Directive A = Reproduce the entire commentary on the Panama Canal Authority word for word.

Source =
════════════════

What the ACP says, doesn’t say, and ignores

by Eric Jackson

The Panama Canal Authority’s (ACP’s) information control game was set up during the Panama Canal’s transition from US to Panamanian administration, under the direction of one Ricardo Martinelli Berrocal, then Minister of Canal Affairs, later President of the Republic of Panama, now a criminal fugitive being harbored by the United States government in Miami. It has not changed very much over the years. Its main features include:

  • Ferocious attacks on Panama Canal employees’ unions and a relentless if not so effective effort find or better yet prevent any whistle blowers;
  • A cozy relationship with the corporate mainstream media based primarily on family and business ties with their owners and managers, and also on the exchange of access for obedient reporting;
  • The breaking of major, controversial or dubious stories through foreign media, whose reporters will neither bring up questions of importance to Panamanians that would not occur to people who have not followed Panamanian realities nor question assertions that any self-respecting Panamanian journalist would not let pass unchallenged;
  • A presumption that Panamanians have no history and no memory;
  • The principle that conflicts of interest are not news, and moreover that because of the lack of any comprehensive Panamanian law on the subject, don’t exist and can’t exist; and
  • A fraud artist’s calculation that suckers — including a whole nation or even the whole world — can’t figure out basic incongruities in a business pitch.

════════════════

Raw data =
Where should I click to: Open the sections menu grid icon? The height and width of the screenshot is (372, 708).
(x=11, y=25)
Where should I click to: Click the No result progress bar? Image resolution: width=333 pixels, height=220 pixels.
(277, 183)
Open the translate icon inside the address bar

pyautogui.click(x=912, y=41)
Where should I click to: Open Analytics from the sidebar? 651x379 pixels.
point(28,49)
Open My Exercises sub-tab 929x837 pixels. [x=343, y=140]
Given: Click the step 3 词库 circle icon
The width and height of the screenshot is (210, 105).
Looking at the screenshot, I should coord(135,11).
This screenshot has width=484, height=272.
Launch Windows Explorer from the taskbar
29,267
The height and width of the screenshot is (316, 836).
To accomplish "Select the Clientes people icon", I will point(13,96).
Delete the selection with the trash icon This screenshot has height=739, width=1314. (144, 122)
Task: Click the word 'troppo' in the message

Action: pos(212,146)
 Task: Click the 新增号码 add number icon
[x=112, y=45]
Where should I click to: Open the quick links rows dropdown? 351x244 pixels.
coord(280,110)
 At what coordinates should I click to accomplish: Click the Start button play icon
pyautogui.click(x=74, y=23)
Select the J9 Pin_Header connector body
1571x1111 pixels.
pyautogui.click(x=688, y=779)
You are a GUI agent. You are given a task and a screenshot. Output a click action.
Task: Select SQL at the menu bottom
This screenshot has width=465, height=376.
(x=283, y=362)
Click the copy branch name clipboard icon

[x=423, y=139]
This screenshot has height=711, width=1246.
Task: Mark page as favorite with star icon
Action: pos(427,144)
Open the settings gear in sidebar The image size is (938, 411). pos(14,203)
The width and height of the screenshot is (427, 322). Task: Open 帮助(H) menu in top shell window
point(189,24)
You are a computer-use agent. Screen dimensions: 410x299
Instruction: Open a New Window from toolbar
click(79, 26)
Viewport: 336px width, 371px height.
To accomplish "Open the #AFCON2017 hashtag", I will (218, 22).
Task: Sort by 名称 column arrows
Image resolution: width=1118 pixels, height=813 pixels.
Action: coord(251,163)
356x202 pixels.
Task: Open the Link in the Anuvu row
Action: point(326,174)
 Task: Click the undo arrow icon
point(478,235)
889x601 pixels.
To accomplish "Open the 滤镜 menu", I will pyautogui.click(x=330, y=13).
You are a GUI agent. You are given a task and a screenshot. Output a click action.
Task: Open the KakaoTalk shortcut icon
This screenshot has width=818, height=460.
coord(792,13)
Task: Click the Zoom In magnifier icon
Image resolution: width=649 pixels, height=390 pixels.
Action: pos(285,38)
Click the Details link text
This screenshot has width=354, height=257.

════════════════

Directive B = Swap "progress bar" for "loading bar" in the entries, starting at the first entry and ending at the line containing "pyautogui.click(x=912, y=41)", and return only those lines with everything else unchanged.

Task output A =
What the ACP says, doesn’t say, and ignores

by Eric Jackson

The Panama Canal Authority’s (ACP’s) information control game was set up during the Panama Canal’s transition from US to Panamanian administration, under the direction of one Ricardo Martinelli Berrocal, then Minister of Canal Affairs, later President of the Republic of Panama, now a criminal fugitive being harbored by the United States government in Miami. It has not changed very much over the years. Its main features include:

  • Ferocious attacks on Panama Canal employees’ unions and a relentless if not so effective effort find or better yet prevent any whistle blowers;
  • A cozy relationship with the corporate mainstream media based primarily on family and business ties with their owners and managers, and also on the exchange of access for obedient reporting;
  • The breaking of major, controversial or dubious stories through foreign media, whose reporters will neither bring up questions of importance to Panamanians that would not occur to people who have not followed Panamanian realities nor question assertions that any self-respecting Panamanian journalist would not let pass unchallenged;
  • A presumption that Panamanians have no history and no memory;
  • The principle that conflicts of interest are not news, and moreover that because of the lack of any comprehensive Panamanian law on the subject, don’t exist and can’t exist; and
  • A fraud artist’s calculation that suckers — including a whole nation or even the whole world — can’t figure out basic incongruities in a business pitch.

Task output B =
Where should I click to: Open the sections menu grid icon? The height and width of the screenshot is (372, 708).
(x=11, y=25)
Where should I click to: Click the No result loading bar? Image resolution: width=333 pixels, height=220 pixels.
(277, 183)
Open the translate icon inside the address bar

pyautogui.click(x=912, y=41)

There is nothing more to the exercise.